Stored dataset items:
------------

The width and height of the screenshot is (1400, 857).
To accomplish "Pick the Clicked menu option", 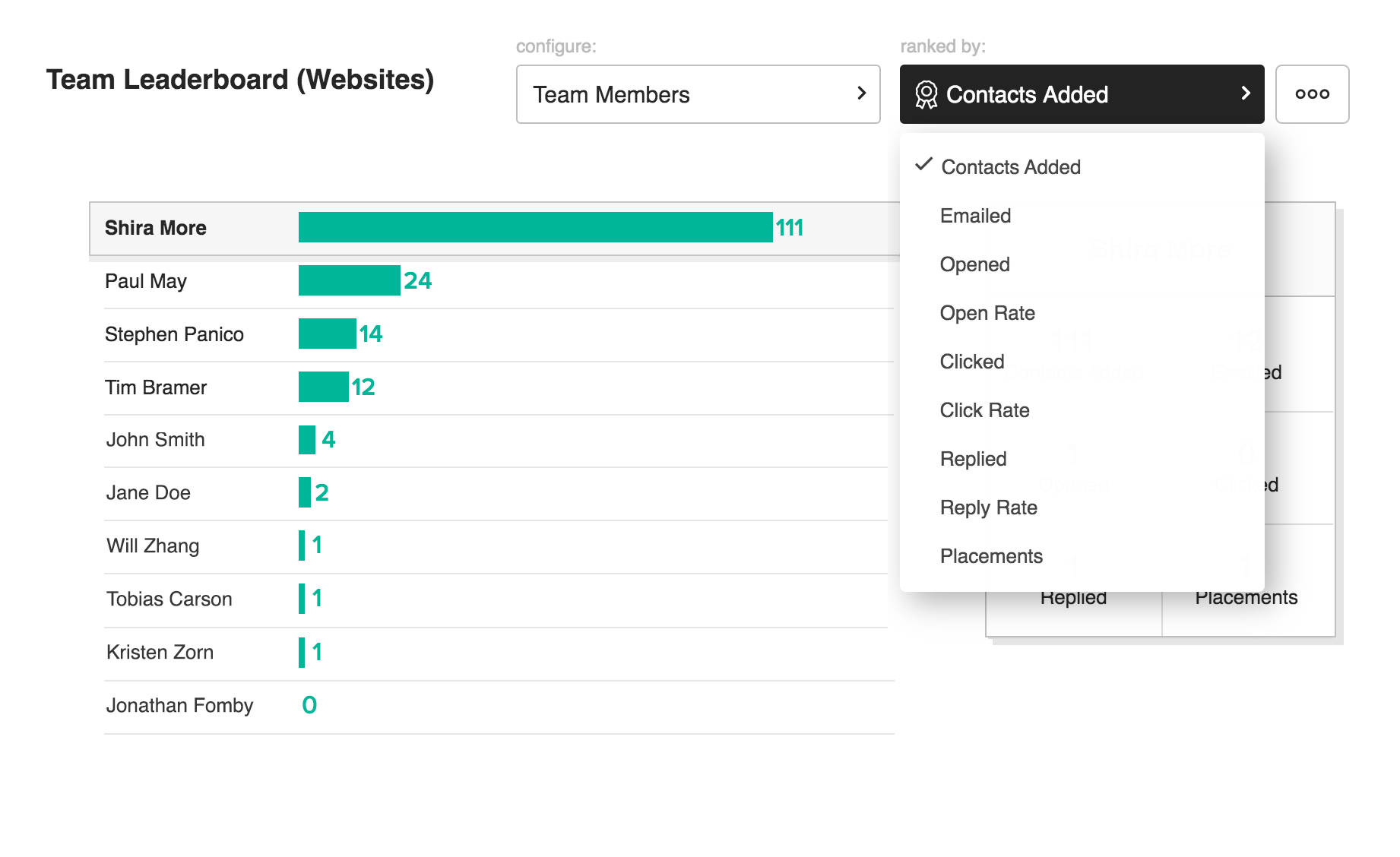I will (971, 362).
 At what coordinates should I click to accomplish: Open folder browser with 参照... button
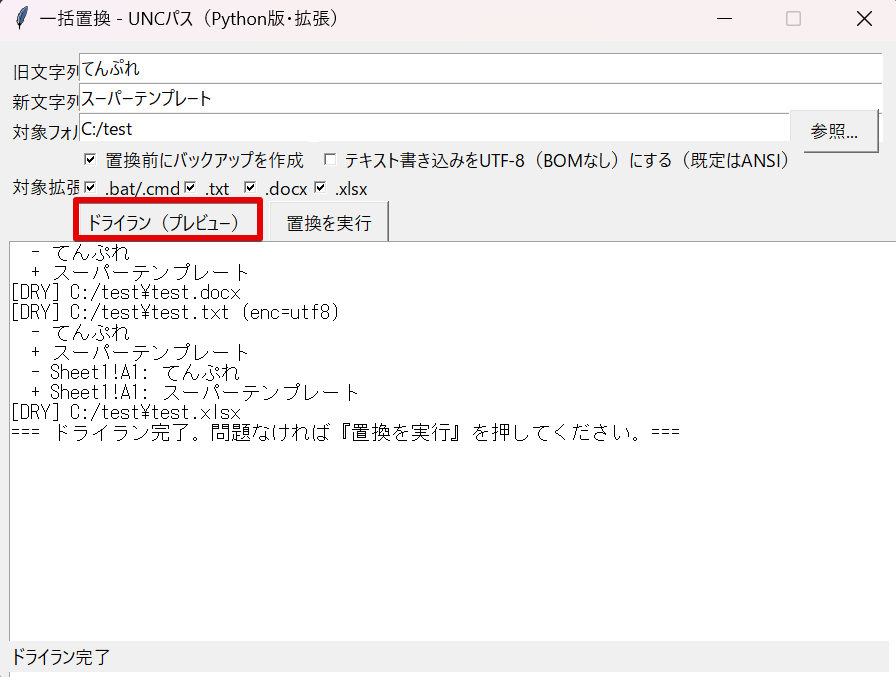click(x=834, y=131)
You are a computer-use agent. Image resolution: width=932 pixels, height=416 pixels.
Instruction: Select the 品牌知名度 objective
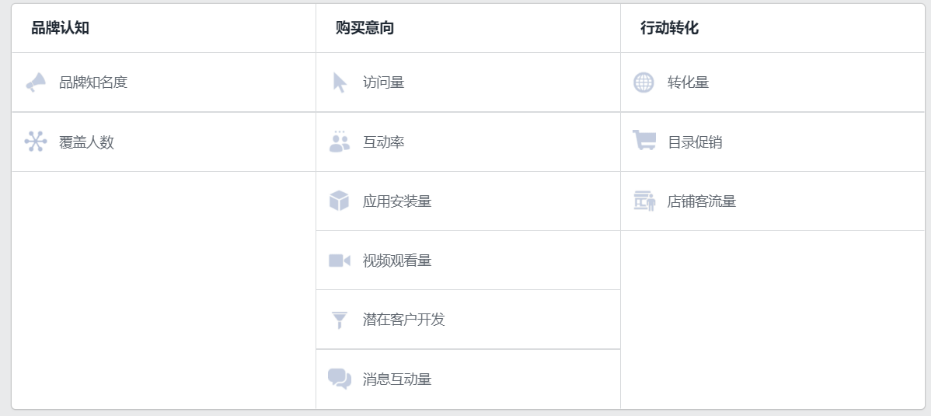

------------

(PROBLEM TO WORK ON) The answer must be one number, the count of lines above that hold the word "width".

(RESULT BELOW) 2